* _What to produce_
Render the records from the line containing "You are a computer-use agent. Image resolution: width=601" through the line containing "pos(560,516)", both included, as a numbered list, and omit any blank lines.

-- start of Data provided --

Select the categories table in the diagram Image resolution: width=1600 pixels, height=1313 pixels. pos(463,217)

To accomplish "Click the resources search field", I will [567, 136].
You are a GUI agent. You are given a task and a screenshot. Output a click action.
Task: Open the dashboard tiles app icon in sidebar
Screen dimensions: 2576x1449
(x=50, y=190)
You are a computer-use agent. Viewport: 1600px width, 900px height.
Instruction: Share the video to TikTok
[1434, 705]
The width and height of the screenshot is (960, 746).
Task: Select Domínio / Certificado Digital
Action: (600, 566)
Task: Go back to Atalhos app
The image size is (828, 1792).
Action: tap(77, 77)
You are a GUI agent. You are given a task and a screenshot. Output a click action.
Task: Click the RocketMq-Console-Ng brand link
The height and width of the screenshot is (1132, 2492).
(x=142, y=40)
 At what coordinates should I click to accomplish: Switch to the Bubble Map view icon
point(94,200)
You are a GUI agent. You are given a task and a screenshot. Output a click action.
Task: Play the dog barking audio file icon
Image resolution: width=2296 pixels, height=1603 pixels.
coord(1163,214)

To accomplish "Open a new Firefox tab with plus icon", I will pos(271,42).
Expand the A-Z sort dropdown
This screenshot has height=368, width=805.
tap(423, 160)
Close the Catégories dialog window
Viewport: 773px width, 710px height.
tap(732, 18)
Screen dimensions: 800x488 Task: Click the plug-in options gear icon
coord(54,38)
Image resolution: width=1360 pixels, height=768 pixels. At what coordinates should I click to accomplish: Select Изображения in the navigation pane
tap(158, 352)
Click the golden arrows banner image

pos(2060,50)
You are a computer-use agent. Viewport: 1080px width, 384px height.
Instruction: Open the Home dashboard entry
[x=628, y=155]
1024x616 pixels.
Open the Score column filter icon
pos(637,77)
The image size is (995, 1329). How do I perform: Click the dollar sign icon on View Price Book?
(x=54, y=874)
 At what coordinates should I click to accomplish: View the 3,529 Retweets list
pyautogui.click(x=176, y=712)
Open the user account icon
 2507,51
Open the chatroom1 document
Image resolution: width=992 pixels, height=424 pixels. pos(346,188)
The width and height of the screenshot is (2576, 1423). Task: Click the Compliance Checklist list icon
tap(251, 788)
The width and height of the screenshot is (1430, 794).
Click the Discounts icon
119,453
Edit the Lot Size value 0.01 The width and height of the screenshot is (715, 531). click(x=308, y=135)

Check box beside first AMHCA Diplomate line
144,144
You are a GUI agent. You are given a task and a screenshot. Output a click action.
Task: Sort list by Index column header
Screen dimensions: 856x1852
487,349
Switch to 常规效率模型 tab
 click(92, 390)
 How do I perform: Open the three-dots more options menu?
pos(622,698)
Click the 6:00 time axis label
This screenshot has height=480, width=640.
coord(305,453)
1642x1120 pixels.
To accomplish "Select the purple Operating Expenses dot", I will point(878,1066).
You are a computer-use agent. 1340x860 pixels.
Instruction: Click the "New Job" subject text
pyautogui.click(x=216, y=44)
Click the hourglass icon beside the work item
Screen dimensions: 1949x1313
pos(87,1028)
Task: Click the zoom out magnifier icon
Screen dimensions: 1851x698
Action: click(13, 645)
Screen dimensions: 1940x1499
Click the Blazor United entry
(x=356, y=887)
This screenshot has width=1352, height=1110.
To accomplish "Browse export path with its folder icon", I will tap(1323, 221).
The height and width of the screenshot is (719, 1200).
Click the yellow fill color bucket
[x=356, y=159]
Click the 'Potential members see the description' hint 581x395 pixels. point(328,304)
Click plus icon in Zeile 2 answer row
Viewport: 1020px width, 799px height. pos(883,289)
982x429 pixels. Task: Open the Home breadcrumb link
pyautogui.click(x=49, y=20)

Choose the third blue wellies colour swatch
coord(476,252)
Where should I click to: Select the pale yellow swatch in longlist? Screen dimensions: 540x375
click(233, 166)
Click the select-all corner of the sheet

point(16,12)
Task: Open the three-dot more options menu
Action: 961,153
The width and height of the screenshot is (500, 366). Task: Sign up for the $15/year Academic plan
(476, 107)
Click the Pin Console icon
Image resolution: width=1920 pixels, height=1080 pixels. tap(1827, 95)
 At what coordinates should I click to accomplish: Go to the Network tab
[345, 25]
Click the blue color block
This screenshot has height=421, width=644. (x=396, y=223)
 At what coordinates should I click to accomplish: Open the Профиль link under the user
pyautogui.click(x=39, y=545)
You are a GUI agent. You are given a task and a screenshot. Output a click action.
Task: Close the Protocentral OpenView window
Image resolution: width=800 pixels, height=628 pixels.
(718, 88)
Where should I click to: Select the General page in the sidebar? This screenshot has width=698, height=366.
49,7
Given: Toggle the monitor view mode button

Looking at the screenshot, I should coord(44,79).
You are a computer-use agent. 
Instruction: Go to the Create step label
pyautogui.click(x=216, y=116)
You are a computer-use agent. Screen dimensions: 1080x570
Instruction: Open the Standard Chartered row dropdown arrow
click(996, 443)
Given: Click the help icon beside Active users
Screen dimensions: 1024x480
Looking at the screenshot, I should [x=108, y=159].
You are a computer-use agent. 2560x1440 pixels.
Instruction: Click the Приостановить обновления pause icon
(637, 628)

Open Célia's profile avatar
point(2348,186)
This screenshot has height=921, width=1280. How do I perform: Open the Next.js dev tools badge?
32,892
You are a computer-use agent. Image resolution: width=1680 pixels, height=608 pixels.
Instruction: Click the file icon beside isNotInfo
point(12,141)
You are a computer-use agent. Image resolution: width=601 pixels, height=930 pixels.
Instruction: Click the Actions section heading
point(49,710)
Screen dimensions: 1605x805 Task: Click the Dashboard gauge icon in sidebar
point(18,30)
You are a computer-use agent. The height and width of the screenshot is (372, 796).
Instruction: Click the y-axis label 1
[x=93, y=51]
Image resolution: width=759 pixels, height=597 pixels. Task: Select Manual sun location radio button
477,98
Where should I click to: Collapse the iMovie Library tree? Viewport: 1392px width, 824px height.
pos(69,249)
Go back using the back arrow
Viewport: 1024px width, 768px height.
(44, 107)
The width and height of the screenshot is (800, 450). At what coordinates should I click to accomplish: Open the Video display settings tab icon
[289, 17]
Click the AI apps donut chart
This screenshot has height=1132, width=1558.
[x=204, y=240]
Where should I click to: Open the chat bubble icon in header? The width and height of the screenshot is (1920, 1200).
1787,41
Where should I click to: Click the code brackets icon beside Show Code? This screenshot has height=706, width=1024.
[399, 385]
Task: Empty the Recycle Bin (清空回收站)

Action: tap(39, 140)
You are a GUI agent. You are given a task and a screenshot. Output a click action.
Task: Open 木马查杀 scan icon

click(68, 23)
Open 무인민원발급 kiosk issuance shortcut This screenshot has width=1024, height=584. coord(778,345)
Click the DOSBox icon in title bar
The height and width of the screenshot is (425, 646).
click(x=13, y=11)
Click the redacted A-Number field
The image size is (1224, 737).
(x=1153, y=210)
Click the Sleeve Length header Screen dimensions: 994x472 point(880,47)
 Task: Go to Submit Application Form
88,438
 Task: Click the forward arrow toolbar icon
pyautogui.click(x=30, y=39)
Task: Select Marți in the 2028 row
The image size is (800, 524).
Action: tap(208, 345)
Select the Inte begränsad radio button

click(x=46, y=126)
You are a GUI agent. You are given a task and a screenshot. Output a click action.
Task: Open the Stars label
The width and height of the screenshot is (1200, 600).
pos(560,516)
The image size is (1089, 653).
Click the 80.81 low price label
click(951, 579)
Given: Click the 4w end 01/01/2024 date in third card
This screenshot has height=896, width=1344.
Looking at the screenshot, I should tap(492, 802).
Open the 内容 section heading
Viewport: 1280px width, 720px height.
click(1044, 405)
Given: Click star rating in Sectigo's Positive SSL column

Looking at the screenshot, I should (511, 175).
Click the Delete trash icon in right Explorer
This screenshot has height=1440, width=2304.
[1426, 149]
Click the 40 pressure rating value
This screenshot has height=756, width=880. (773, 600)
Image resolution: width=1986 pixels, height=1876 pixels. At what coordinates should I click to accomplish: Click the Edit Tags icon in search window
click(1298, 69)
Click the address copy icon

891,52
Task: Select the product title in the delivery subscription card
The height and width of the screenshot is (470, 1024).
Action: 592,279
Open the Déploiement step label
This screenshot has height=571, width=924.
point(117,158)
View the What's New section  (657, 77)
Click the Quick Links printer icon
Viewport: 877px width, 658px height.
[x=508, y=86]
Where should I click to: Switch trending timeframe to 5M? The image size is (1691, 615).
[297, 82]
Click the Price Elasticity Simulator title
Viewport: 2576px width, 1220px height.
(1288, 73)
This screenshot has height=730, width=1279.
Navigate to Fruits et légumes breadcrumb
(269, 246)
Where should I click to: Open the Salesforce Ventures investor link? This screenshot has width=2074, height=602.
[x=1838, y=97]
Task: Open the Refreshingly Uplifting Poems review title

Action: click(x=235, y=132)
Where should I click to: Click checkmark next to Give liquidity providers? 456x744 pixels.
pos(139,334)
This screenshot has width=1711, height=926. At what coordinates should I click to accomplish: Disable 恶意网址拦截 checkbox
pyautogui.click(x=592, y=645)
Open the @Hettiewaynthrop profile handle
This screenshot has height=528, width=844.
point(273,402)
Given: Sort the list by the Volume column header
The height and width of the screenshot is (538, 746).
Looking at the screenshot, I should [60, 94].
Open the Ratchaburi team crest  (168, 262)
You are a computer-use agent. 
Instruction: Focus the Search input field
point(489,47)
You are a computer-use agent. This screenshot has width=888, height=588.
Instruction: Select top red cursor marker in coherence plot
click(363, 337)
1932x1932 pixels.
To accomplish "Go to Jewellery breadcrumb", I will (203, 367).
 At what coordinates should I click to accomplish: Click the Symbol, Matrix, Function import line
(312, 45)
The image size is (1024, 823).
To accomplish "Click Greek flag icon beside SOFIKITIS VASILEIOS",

-- end of Data provided --

* _Full answer_
1. You are a computer-use agent. Image resolution: width=601 pixels, height=930 pixels.
2. Instruction: Click the Actions section heading
3. point(49,710)
4. Screen dimensions: 1605x805 Task: Click the Dashboard gauge icon in sidebar
5. point(18,30)
6. You are a computer-use agent. The height and width of the screenshot is (372, 796).
7. Instruction: Click the y-axis label 1
8. [x=93, y=51]
9. Image resolution: width=759 pixels, height=597 pixels. Task: Select Manual sun location radio button
10. 477,98
11. Where should I click to: Collapse the iMovie Library tree? Viewport: 1392px width, 824px height.
12. pos(69,249)
13. Go back using the back arrow
14. Viewport: 1024px width, 768px height.
15. (44, 107)
16. The width and height of the screenshot is (800, 450). At what coordinates should I click to accomplish: Open the Video display settings tab icon
17. [289, 17]
18. Click the AI apps donut chart
19. This screenshot has height=1132, width=1558.
20. [x=204, y=240]
21. Where should I click to: Open the chat bubble icon in header? The width and height of the screenshot is (1920, 1200).
22. 1787,41
23. Where should I click to: Click the code brackets icon beside Show Code? This screenshot has height=706, width=1024.
24. [399, 385]
25. Task: Empty the Recycle Bin (清空回收站)
26. Action: tap(39, 140)
27. You are a GUI agent. You are given a task and a screenshot. Output a click action.
28. Task: Open 木马查杀 scan icon
29. click(68, 23)
30. Open 무인민원발급 kiosk issuance shortcut This screenshot has width=1024, height=584. coord(778,345)
31. Click the DOSBox icon in title bar
32. The height and width of the screenshot is (425, 646).
33. click(x=13, y=11)
34. Click the redacted A-Number field
35. The image size is (1224, 737).
36. (x=1153, y=210)
37. Click the Sleeve Length header Screen dimensions: 994x472 point(880,47)
38.  Task: Go to Submit Application Form
39. 88,438
40.  Task: Click the forward arrow toolbar icon
41. pyautogui.click(x=30, y=39)
42. Task: Select Marți in the 2028 row
43. The image size is (800, 524).
44. Action: tap(208, 345)
45. Select the Inte begränsad radio button
46. click(x=46, y=126)
47. You are a GUI agent. You are given a task and a screenshot. Output a click action.
48. Task: Open the Stars label
49. The width and height of the screenshot is (1200, 600).
50. pos(560,516)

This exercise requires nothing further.